Beijing on alert after COVID-19 spike in neighbouring province; 9 mn vaccinated in China
Beijing has gone on an alert mode following a sudden spike in COVID-19 cases in the neighbouring Hebei province while China has administered nine million coronavirus vaccines so far in a stepped-up nationwide drive to contain the virus.
The National Health Commission (NHC) on Saturday reported 33 newly confirmed COVID-19 cases, of whom 17 were locally transmitted and the rest arrived from outside the mainland.
Fourteen locally transmitted cases were reported in north China’s Hebei province, the NHC said.
The rise of cases in Hebei sent Beijing on alert as the capital, besides housing the country’s top leaders, is getting ready for the annual Parliament session from March 5 during which over 5,000 legislators and advisers would converge.
Beijing is already dealing with a spurt in cases in some of the communities in the suburbs.
Both the legislatures, the National People’s Congress (NPC) and the Chinese People’s Political Consultative Conference (CPPCC), are set to hold their two week-long meetings beginning March 5.
Beijing has already announced 21-day quarantine for people coming from abroad.
Alert levels in Beijing have gone up as Hebei reported 14 new locally-transmitted cases and 16 asymptomatic ones on Friday, the provincial health commission said on Saturday.
By Friday, there were 137 locally-transmitted confirmed cases and two imported ones in hospitals in Hebei. In total, the province has recorded 476 locally-transmitted confirmed cases and 36 imported cases.
In view of the increase, Chinese Vice Premier Sun Chunlan rushed to the province on an inspection tour on the instructions of President Xi Jinping. Several local health officials have already been suspended.

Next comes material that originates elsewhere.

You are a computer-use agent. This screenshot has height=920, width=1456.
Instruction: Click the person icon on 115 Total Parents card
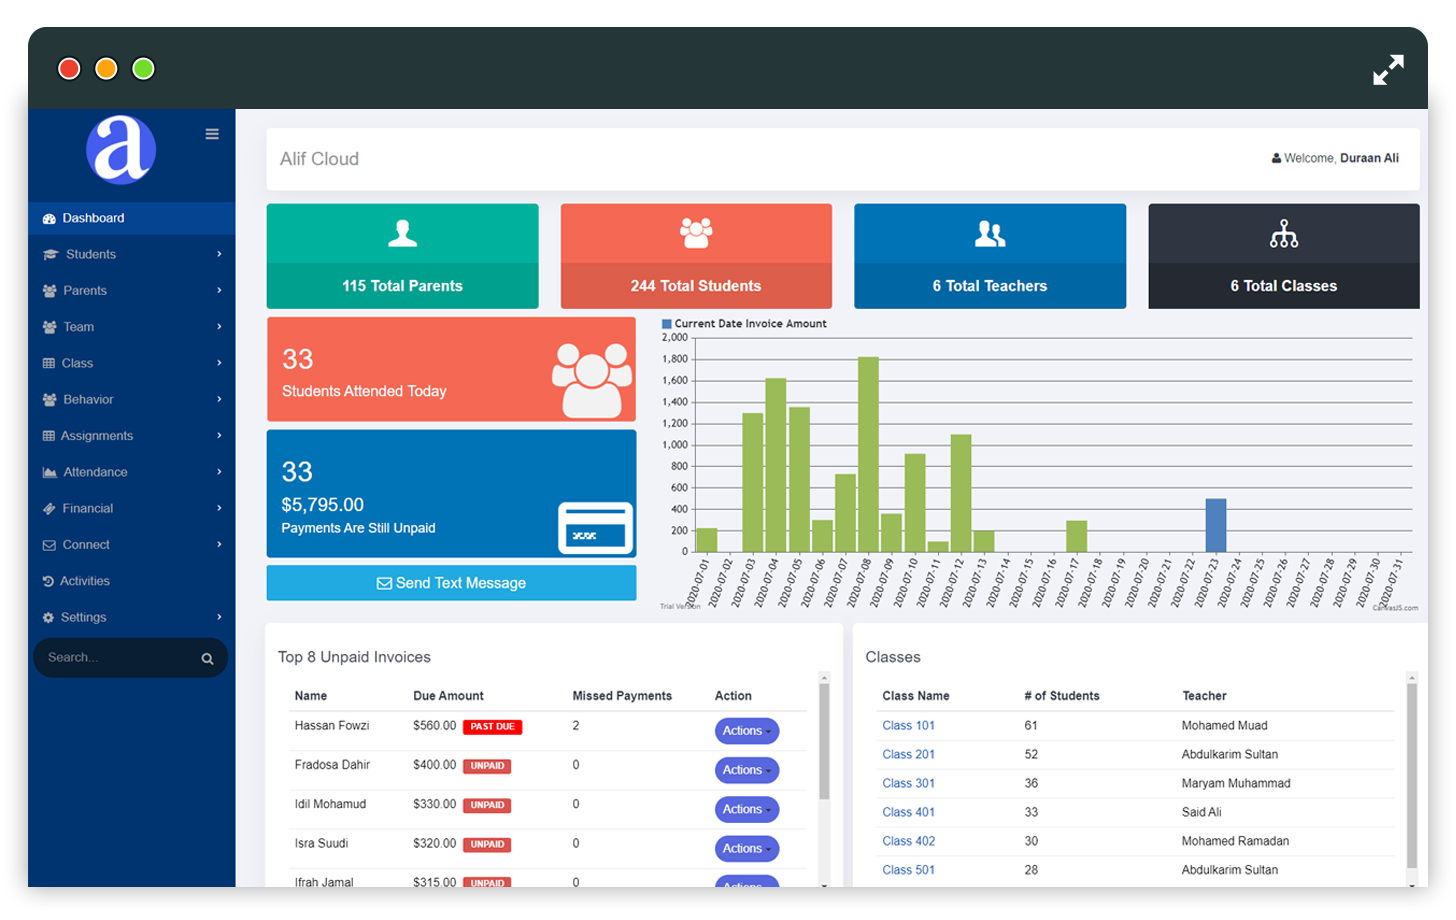point(402,233)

Sun made the inspection tour from Wednesday to Friday, paying visits to a village in the province’s capital city of Shijiazhuang, a quarantine site, a local community, an epidemic control centre, and hospitals to learn about local conditions, state-run Xinhua news agency reported.
Shijiazhuang, meanwhile, has suspended all subway services to curb the spread of COVID-19.

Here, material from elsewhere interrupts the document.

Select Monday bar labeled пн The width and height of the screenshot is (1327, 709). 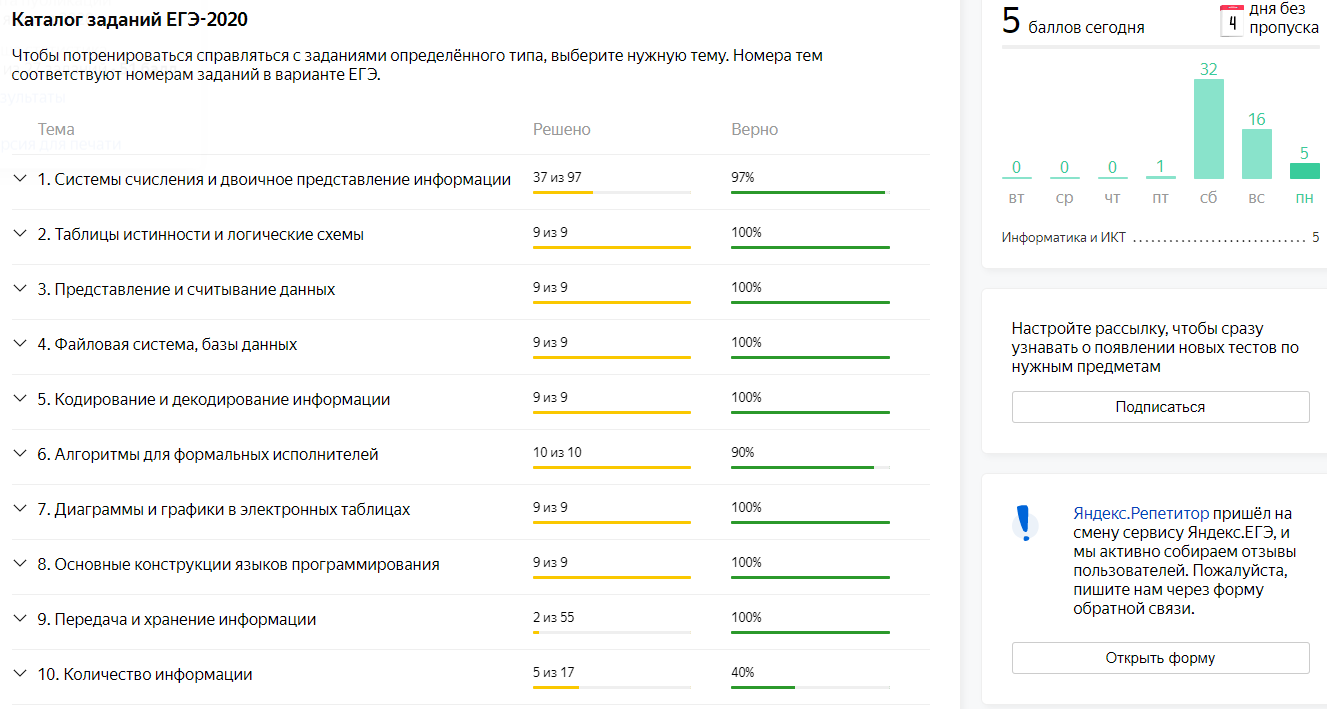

To further contain the spread of COVID-19, the city requires all local residents to undertake 7-day home quarantine after citywide nucleic acid tests, official media reports said.
As of Friday, the total number of COVID-19 cases in China has gone up to 87,364. According to the NHC, as many as 4,634 people have died as a result of the virus.
As the cases increased, China stepped up vaccination. Over nine million doses of COVID-19 vaccines have been inoculated in China, Zeng Yixin, deputy head of the NHC, said.
Those administered vaccines included workers in the cold-chain logistics sector, custom inspectors, health professionals, employees at government agencies and in public service sectors, community workers, as well as people who are to go abroad.
China has granted conditional approval to the first homegrown vaccine developed by state-owned pharmaceutical firm Sinopharm.
Pang Xinghuo, deputy director of the Beijing centre for disease control and prevention, told a news briefing on Saturday that groups like pregnant women, lactating women and patients with some diseases are not suitable for vaccines.
Those patients in acute stage of fever and infection, suffering from immune deficiency or immune disorder, having severe liver or kidney diseases, having uncontrolled hypertension, diabetic complications or malignant tumours not suitable for vaccines at this stage, he said.
Currently, people between 18 and 59 years are arranged to receive the vaccination, and those not in the age group should wait for further data of clinical trials to know whether they could be vaccinated, Pang added.